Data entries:
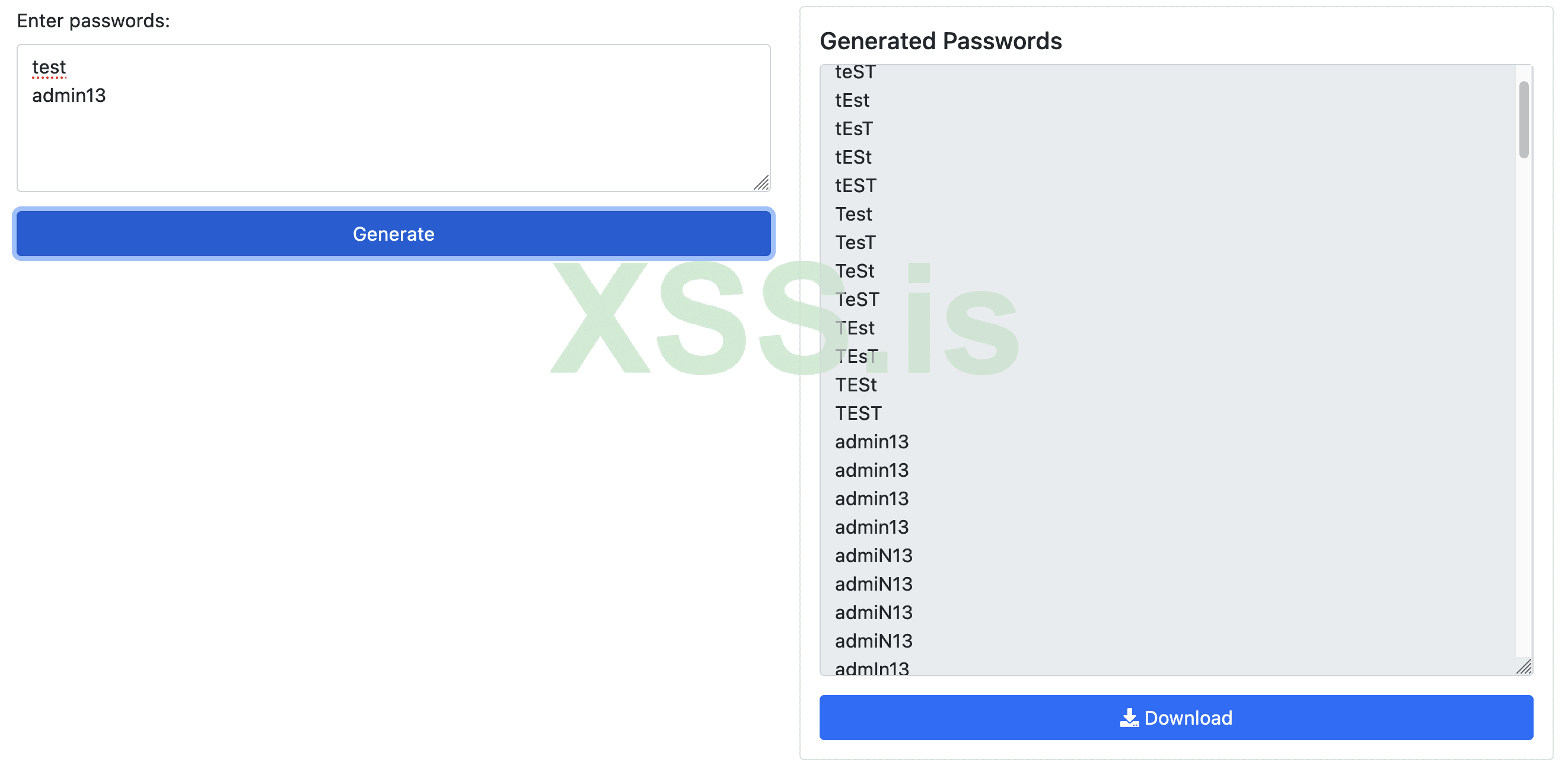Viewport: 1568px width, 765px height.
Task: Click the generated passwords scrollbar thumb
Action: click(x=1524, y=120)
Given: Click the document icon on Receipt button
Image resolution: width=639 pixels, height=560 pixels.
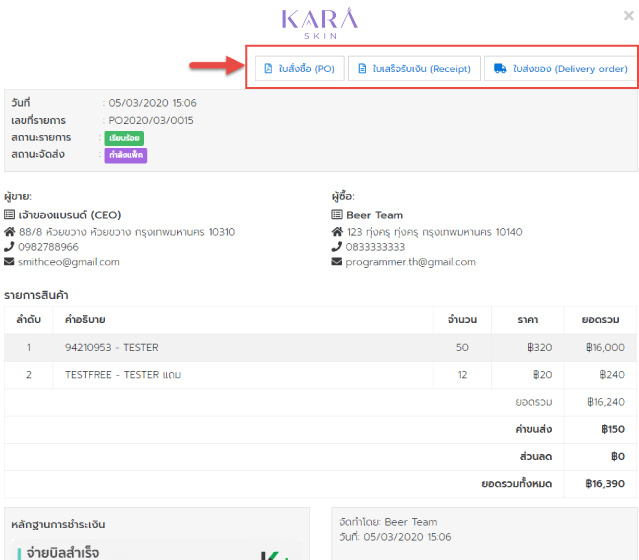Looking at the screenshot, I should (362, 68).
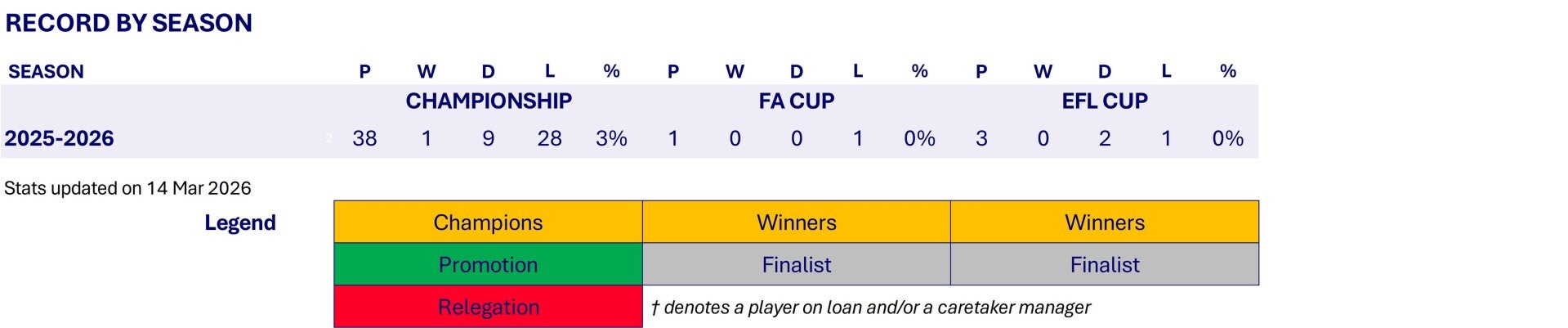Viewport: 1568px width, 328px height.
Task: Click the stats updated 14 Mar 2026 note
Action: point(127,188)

*What is needed*
Repeat the lines exactly, starting with the line that contains "Image resolution: width=639" and ending with the last line of the entries. Keep both of those lines but no pictures.

*Solution to the exercise*
Image resolution: width=639 pixels, height=560 pixels.
Looking at the screenshot, I should (362, 68).
Viewport: 1568px width, 328px height.
Task: Click the stats updated 14 Mar 2026 note
Action: point(127,188)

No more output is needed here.